Il riferimento all' "aspetto estetico dell'immobile" (art. 13 regolamento) non può essere inteso in senso diverso rispetto al decoro architettonico.
Valutazioni sulla legittimità delle grate in contesti condominiali
Secondo una recente decisione non sono contestabili le grate fisse parzialmente nascoste dalla recinzione già esistente del condominio e non esposte alla pubblica visione che, comunque, non stridono con il contesto tutto, in quanto il condominio non gode di una totale omogeneità essendo installati anche altri elementi differenti tra loro (Trib.

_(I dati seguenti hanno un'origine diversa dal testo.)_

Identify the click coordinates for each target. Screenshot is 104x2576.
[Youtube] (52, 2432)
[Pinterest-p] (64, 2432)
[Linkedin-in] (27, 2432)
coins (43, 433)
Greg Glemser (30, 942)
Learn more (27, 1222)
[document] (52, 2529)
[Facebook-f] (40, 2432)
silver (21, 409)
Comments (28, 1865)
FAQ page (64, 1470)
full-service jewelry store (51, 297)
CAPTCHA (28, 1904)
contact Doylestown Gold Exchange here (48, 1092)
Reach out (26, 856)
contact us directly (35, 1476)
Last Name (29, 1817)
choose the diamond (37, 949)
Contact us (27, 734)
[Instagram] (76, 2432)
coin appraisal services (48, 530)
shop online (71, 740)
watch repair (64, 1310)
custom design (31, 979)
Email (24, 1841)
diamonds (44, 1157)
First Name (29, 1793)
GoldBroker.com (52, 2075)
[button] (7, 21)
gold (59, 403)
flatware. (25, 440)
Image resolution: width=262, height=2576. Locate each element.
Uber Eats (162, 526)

Catanzaro 31 ottobre 2023, n. 1768).
Allo stesso modo le inferriate realizzate dalle attrici sono risultate inidonee ad entrare in conflitto con le linee strutturali dell'edificio atteso che sono state inserite perfettamente nell'apertura dell'infisso esistente, senza ampliarla o alterarla; non hanno creato volume aggiuntivo; sono state realizzate dello stesso colore delle ringhiere dei balconi e con un disegno lineare e semplice, costituito da elementi orizzontali e verticali, che coerente con la sagoma dell'edificio.

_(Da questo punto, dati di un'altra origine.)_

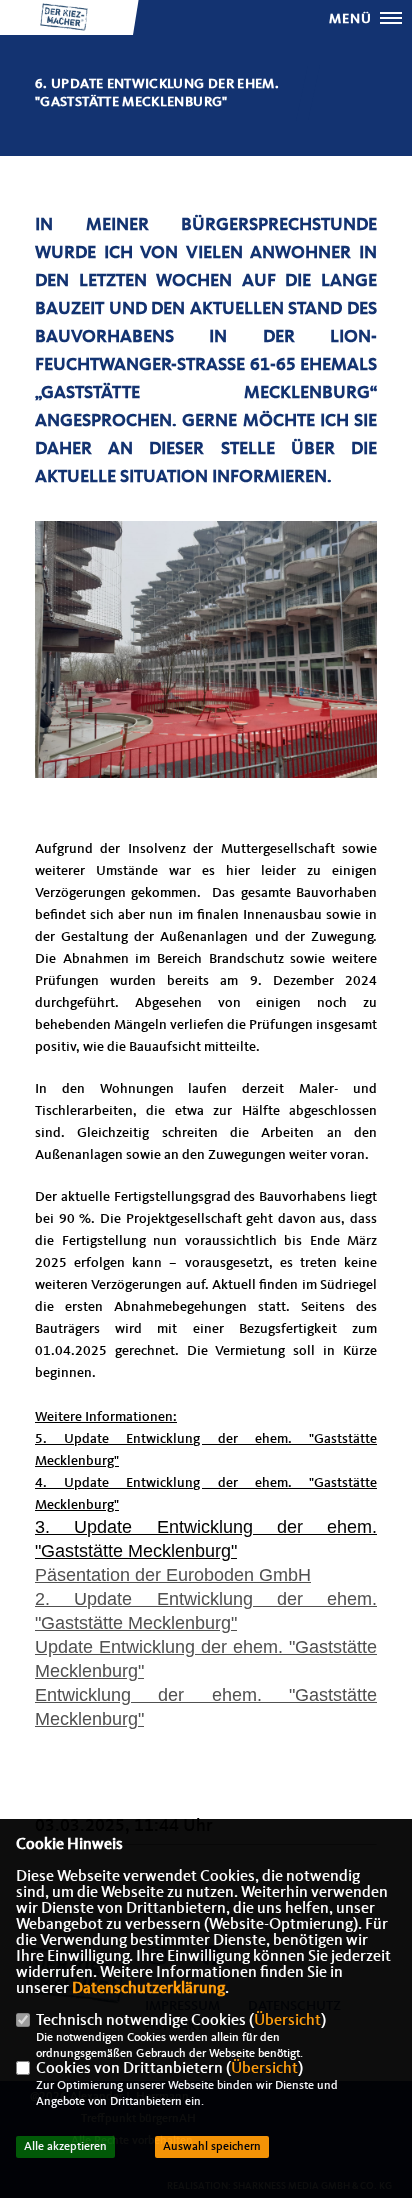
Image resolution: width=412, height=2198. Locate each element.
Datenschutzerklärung (148, 1989)
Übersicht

Non si può escludere però che legittimamente le norme di un regolamento di condominio - aventi natura contrattuale, in quanto predisposte dall'unico originario proprietario dell'edificio ed accettate con i singoli atti di acquisto dai condomini ovvero adottate in sede assembleare con il consenso unanime di tutti i condomini - possano derogare od integrare la disciplina legale ed in particolare possano dare del concetto di decoro architettonico una definizione più rigorosa di quella accolta dall'art. 1120 c.c., estendendo il divieto di immutazione sino ad imporre la conservazione degli elementi attinenti alla simmetria, all'estetica, all'aspetto generale dell'edificio, quali esistenti nel momento della sua costruzione od in quello della manifestazione negoziale successiva (Cass. civ., sez. II, 06/10/1999, n. 11121).

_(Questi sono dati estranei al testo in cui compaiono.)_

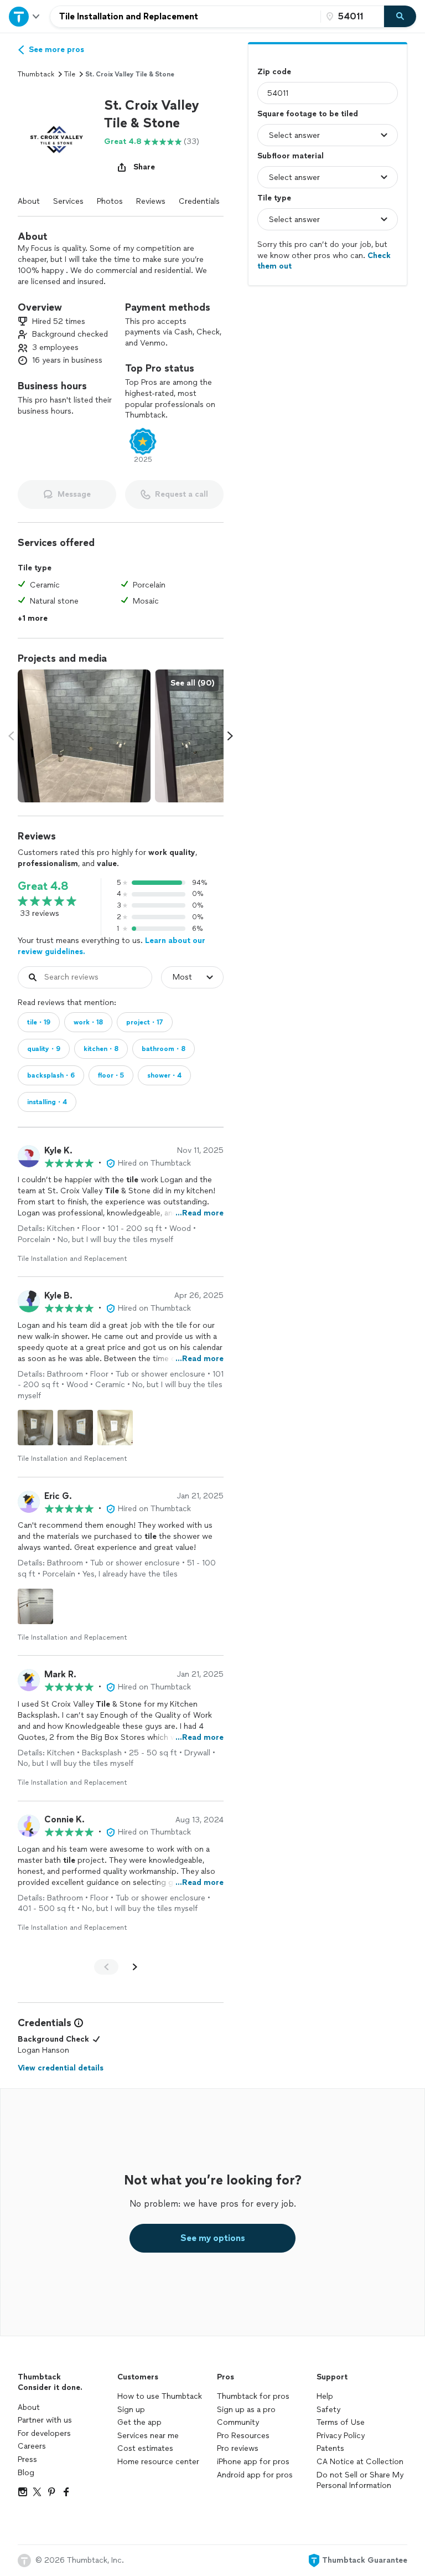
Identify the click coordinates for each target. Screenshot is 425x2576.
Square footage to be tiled (307, 114)
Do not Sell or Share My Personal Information (360, 2480)
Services (68, 201)
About (29, 201)
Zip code (274, 71)
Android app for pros (255, 2475)
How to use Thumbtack (159, 2396)
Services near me (148, 2435)
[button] (56, 135)
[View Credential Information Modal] (77, 2023)
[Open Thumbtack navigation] (25, 16)
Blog (26, 2472)
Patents (330, 2448)
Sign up (131, 2409)
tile (69, 74)
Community (238, 2422)
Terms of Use (341, 2422)
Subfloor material (290, 156)
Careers (32, 2446)
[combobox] (185, 16)
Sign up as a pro (246, 2409)
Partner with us (45, 2420)
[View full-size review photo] (35, 1427)
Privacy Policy (341, 2435)
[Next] (135, 1967)
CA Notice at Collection (360, 2461)
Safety (328, 2409)
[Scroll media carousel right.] (230, 736)
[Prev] (106, 1967)
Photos (110, 201)
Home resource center (158, 2461)
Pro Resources (243, 2435)
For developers (44, 2433)
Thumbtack (36, 74)
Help (325, 2396)
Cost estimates (145, 2448)
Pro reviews (237, 2448)
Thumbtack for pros (253, 2396)
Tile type (274, 198)
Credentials (199, 201)
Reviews (150, 201)
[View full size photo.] (84, 735)
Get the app (139, 2422)
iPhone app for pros (253, 2461)
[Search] (400, 17)
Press (27, 2459)
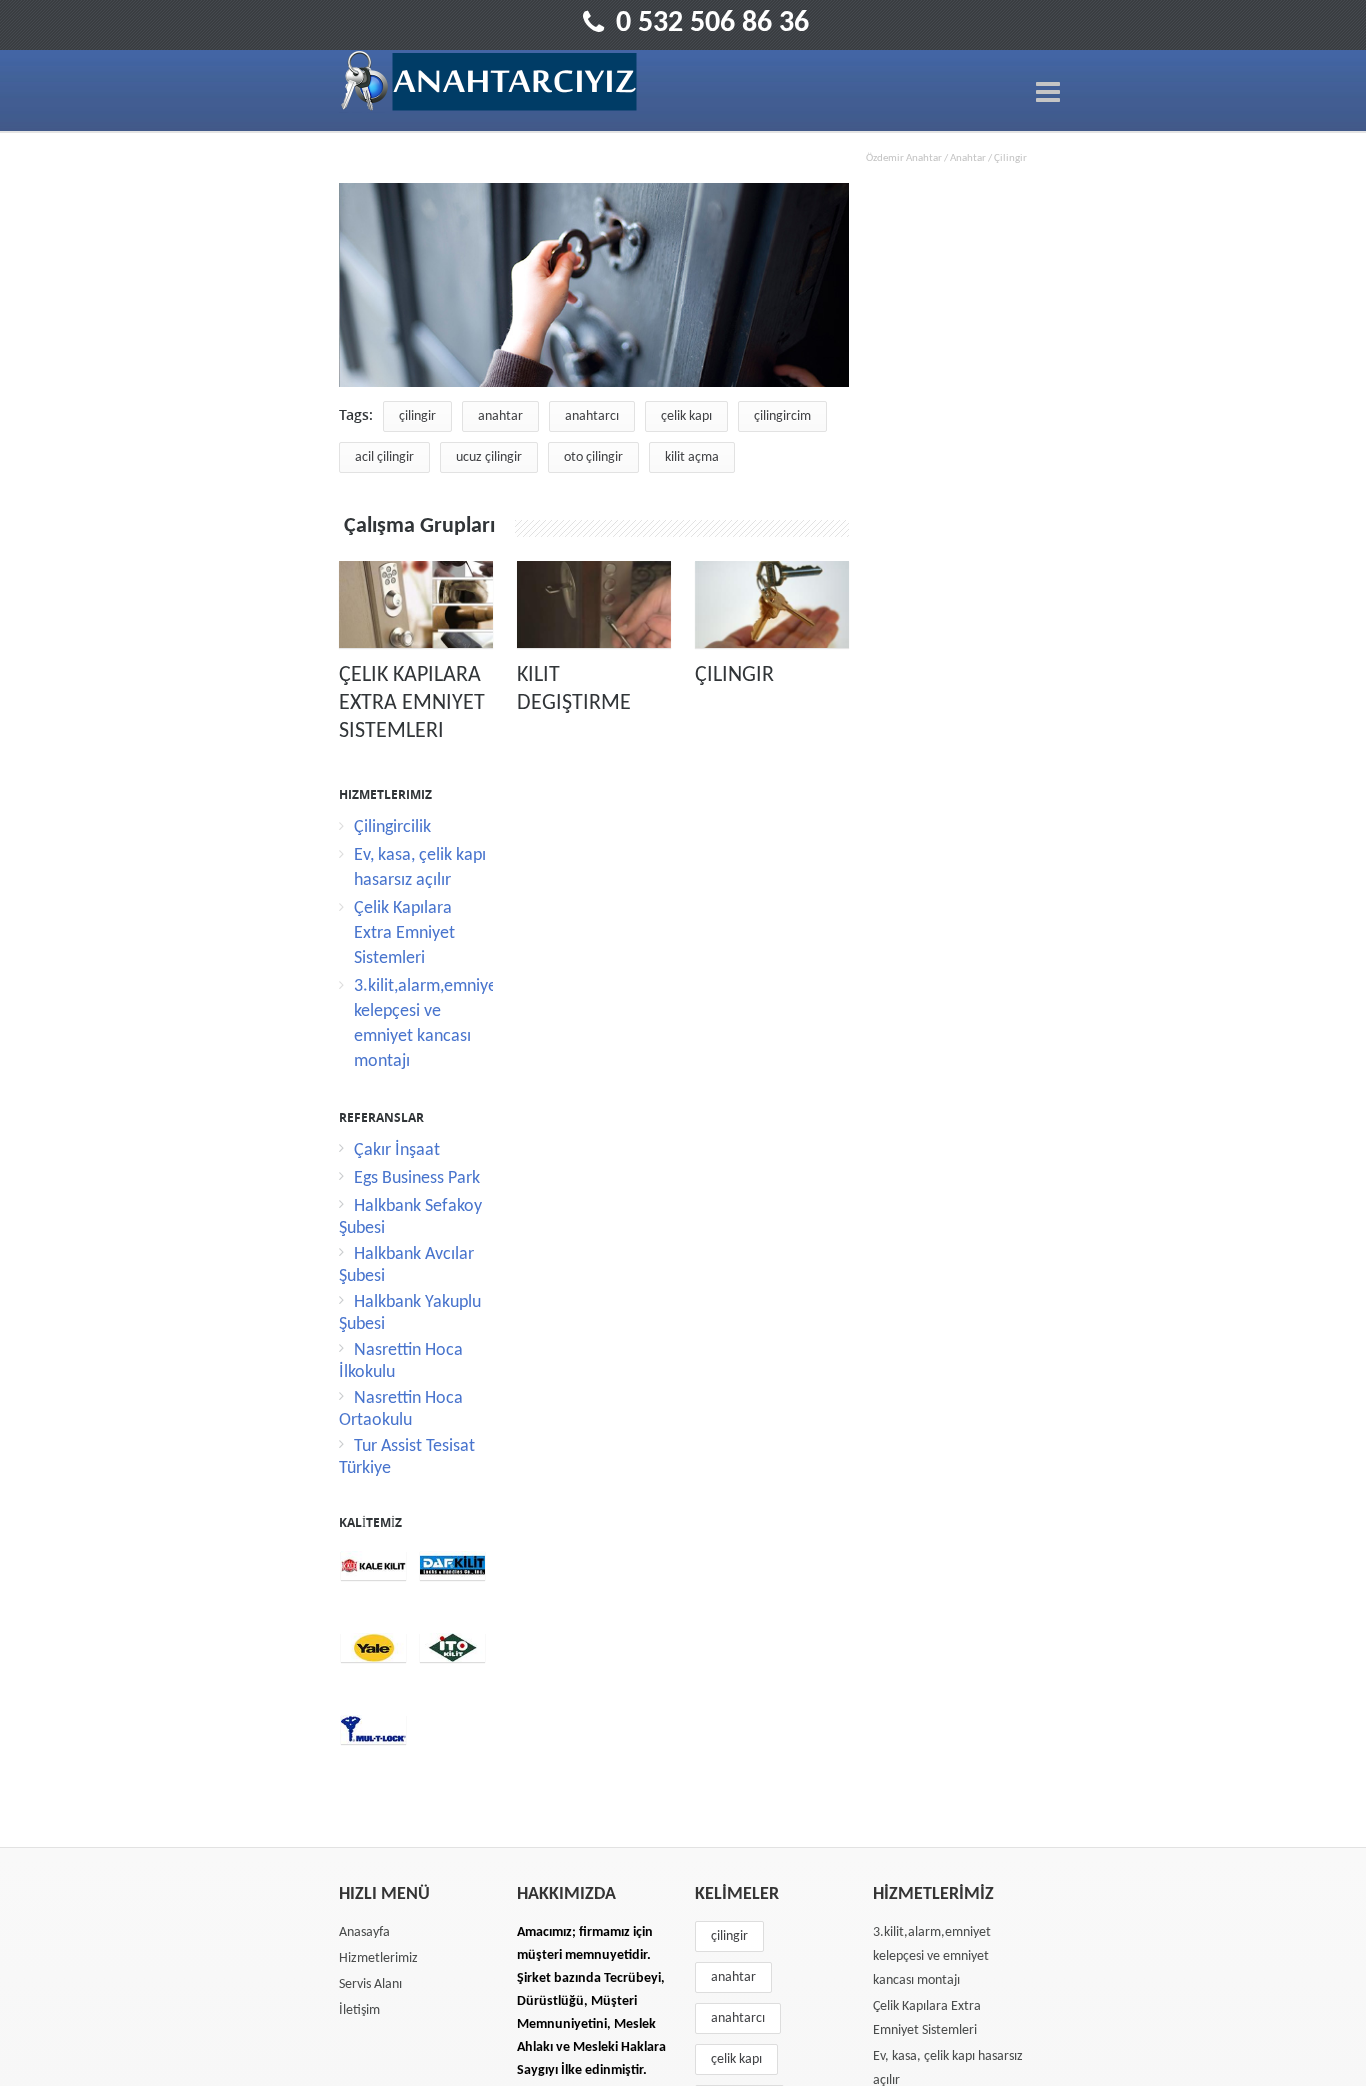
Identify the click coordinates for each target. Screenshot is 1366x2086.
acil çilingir (384, 457)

È vero però che le limitazioni ai diritti dei condomini, contenute nel regolamento c.d. esterno, debbono essere formulate in modo espresso o comunque non equivoco (Cass. civ., sez. II, 10/02/2010, n. 3002).
Il giudice torinese ha notato però che l'espressione "è vietato eseguire opere o lavori …che possano alterare l'aspetto estetico dell'immobile" se interpretata in modo strettamente letterale finirebbe per impedire ogni intervento, anche di impatto minimo e trascurabile, in quanto quasi tutti gli interventi alterano, in qualche modo, la struttura e l'estetica del fabbricato.